No es flor de un día no, son décadas de auto fustigarse a través del falseamiento de la historia desde todos los ámbitos, la educación, la política, el cine, los medios de comunicación. En concreto en algunas comunidades se ha instalado el toda la mente colectiva desde la infancia, algo así como lo español equivalente a malo, algo digno de ser repudiado. Han crecido en el odio a España porque les han dicho que por haber nacido en tal sitio son diferentes al resto de España, les han dicho que son un pueblo sometido por un Estado. Les han mentido y les siguen mintiendo. Toda esta fábula que no tiene absolutamente nada que ver con nuestra historia lleva décadas instalándose en la mente colectiva de ciertos territorios. 

Amor a la Real, odio a lo Real.-

Qué interés tendría la Real Sociedad de San Sebastián en repudiar aquello que le da identidad, su condición Real, ninguno; cómo iba a repudiar su condición de club español que le da derecho a jugar en España y su condición de fundador de la liga española, no tendría sentido.

 Cómo iba a repudiar su historia, el club no lo hace. Sí lo hace parte de la hinchada. ¿Cómo pueden esos aficionados odiar tanto a la propia esencia del club del que se declaran fanáticos o hinchas incondicionales? amor a la Real, odio a lo que representa la Monarquía de la que son partícipes.

La respuesta está en la manipulación, el falseamiento de la historia, el odio, el bicho del sectarismo nacionalista que tan graves consecuencias ha tenido como todo el mundo sabe. 

¿Cómo proceder?

Lo cierto es que aún estamos esperando la respuesta del Gobierno y de todo ese sistema que calla ante la ofensa hacia la propia nación y arde en llamas si alguien canta "musulmán el que no bote". La cuestión es que España no va a avanzar mientras no empiece a respetarse como nación.

Por ello, el debate se ha vuelto a abrir, cómo proceder cuando vuelva a ocurrir. Decíamos hace unos días que tras lo de Cornellá queríamos ver la misma contundencia y actuaciones cuando se produjera una nueva ofensa al himno y al Rey, que no tiene nada que ver con sentirse monárquico (uno es libre de sentirse lo que quiera), sino con el respeto a la propia nación, en definitiva a uno mismo y sus conciudadanos. 

Los hay que piensan que no ocurrirá nada, que no cambiará nada, y así ha sido hasta ahora por lo que tienen razones fundadas para pensar que nada cambiará. Y sin embargo, sí está cambiando ya porque una conciencia colectiva ha empezado a decir, basta, hasta aquí, hay un cambio en la conciencia colectiva entre los millones de españoles que no están dispuestos a ceder el espacio púbico y mediático a quienes insultan la propia nación. 

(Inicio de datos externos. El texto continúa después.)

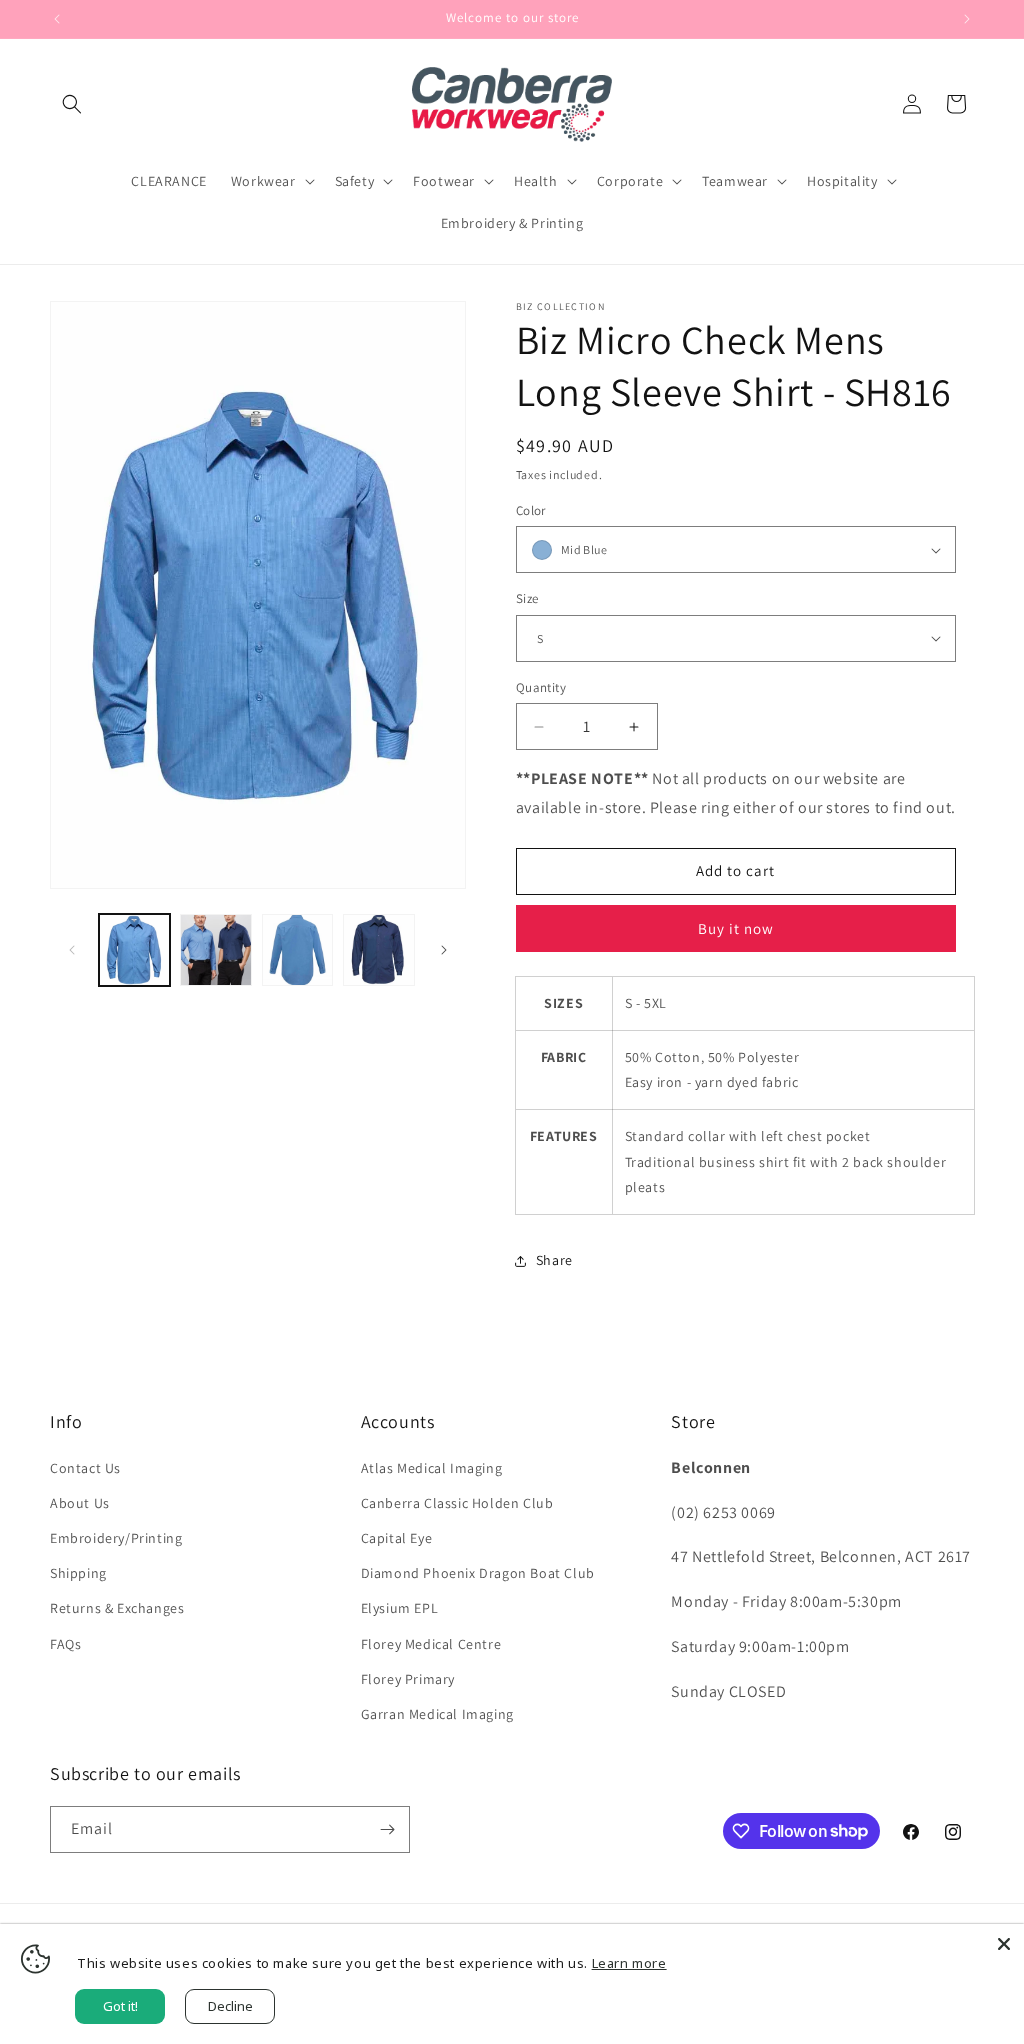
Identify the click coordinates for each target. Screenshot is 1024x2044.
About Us (80, 1503)
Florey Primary (408, 1679)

El debate está abierto porque ha ocurrido en otros países. En Francia, el entonces presidente Nicolas Sarkozy fijó en 2008 que en caso de pitada al himno frente al combinado nacional (como había ocurrido ante Túnez y Argelia en suelo francés), los miembros del Gobierno deberán abandonar el estadio, el árbitro suspenderá el partido y el gobierno anulará todos los encuentros ante el país rival. Hay mil países en los que podemos pensar en los que sería impensable que ocurriera. En Estados Unidos hay un código de conducta: "deben mirar la bandera y estar de pie atentamente con la mano derecha sobre el corazón y, si aplicable, los hombres deben quitarse la prenda que lleven en la cabeza con su mano derecha y sostenerla sobre su hombro izquierdo, con la mano sobre el corazón". Es difícil pensar que en caso de pitada todo siguiera igual y no tuviera consecuencias en EEUU.

Fíjense en una cosa, tras la pitada inicial del sábado pasado, poco a poco la pitada es silenciada por una mayoría que corea el himno nacional, no se me ocurre mayor escenificación del cambio. En España algunos creen que todo seguirá igual pero estamos ante un cambio de paradigma en la conciencia colectiva, y se verá.